Quando (e dove) le scuole fanno più paura delle chiese
Fanno più paura le scuole delle chiese quando al governo di un Paese il monopolio politico vuole essere suggellato da quello culturale e da un sistema di valori formativo delle coscienze. Meglio, dunque, chiudere le prime e lasciare aperte le seconde, in particolare quando le prime riguardano la fascia d’istruzione fino alle elementari. Se i dati su Erasmus e gli scambi internazionali a livello di superiori e università ci raccontano un mondo in movimento dove le barriere geografiche sono superate nei fatti, esistono aree del mondo dove studiare non solo è un grande privilegio, ma è sottoposto a stretta sorveglianza politica.

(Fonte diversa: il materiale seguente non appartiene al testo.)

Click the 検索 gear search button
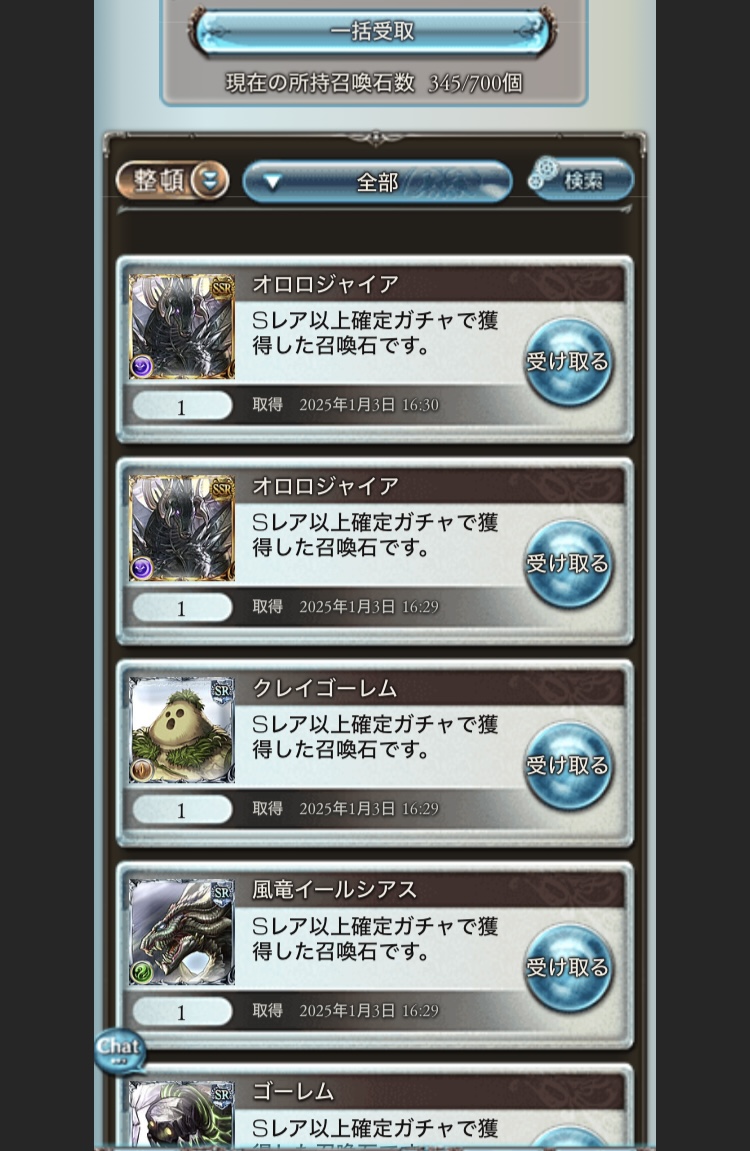Viewport: 750px width, 1151px height. [x=580, y=179]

A raccontarcelo è Giampietro Pettenon, presidente delle Missioni don Bosco, attive in 132 nazioni con 3643 scuole, 940.000 allievi, 68.000 docenti e formatori, 826 centri di formazione professionale con 200.300 allievi e 15.000 docenti e formatori, 85 istituti universitari, 280 convitti, 205 centri educazione adulti e 163 pensionati/collegi. Una realtà di scuole diffusa, ma che incontra difficoltà di volta in volta variabili a seconda dei cambiamenti politici. Oggi la situazione più ardua da affrontare – dice – è in Iran, a seguire in Myanmar e in Cina.
Iran: il culto sì (fino a dicembre), la formazione tecnica no
“A Teheran – racconta – avevamo un centro di formazione tecnica. Questa è la nostra specializzazione: siamo riconosciuti ufficialmente come congregazione che si occupa di formazione professionale. Con la rivoluzione khomeinista venne sequestrato e fummo tutti espulsi. Abbiamo chiesto di ritornare, ma nell’esclusivo esercizio del culto presso la Cattedrale, e questo è stato accettato. Raramente i governi azzarano l’appartenenza religiosa, raramente sono chiusi o profanati i luoghi di culto. La scuola, invece, è considerata un’attività civile di competenza dello Stato”.
“In taluni Paesi la scuola privata non è concepibile anche se le nostre scuole sono aperte a tutti, in particolare alle classi povere, e ci guardiamo bene dal fare proselitismo. Abbiamo trasformato il motto di don Bosco. Lui diceva di formare ‘bravi cristiani e onesti cittadini’, noi invece ‘bravi credenti, siano islamici, buddhisti, cristiani, quello che vogliono, e onesti cittadini’”.
“In ogni caso la nostra presenza in Iran si è conclusa a dicembre quando non ci è stato concesso di provvedere al cambio del sacerdote. Lo abbiamo comunicato alla Santa Sede”.
Myanmar: collegi esclusivi o ‘bambini di strada’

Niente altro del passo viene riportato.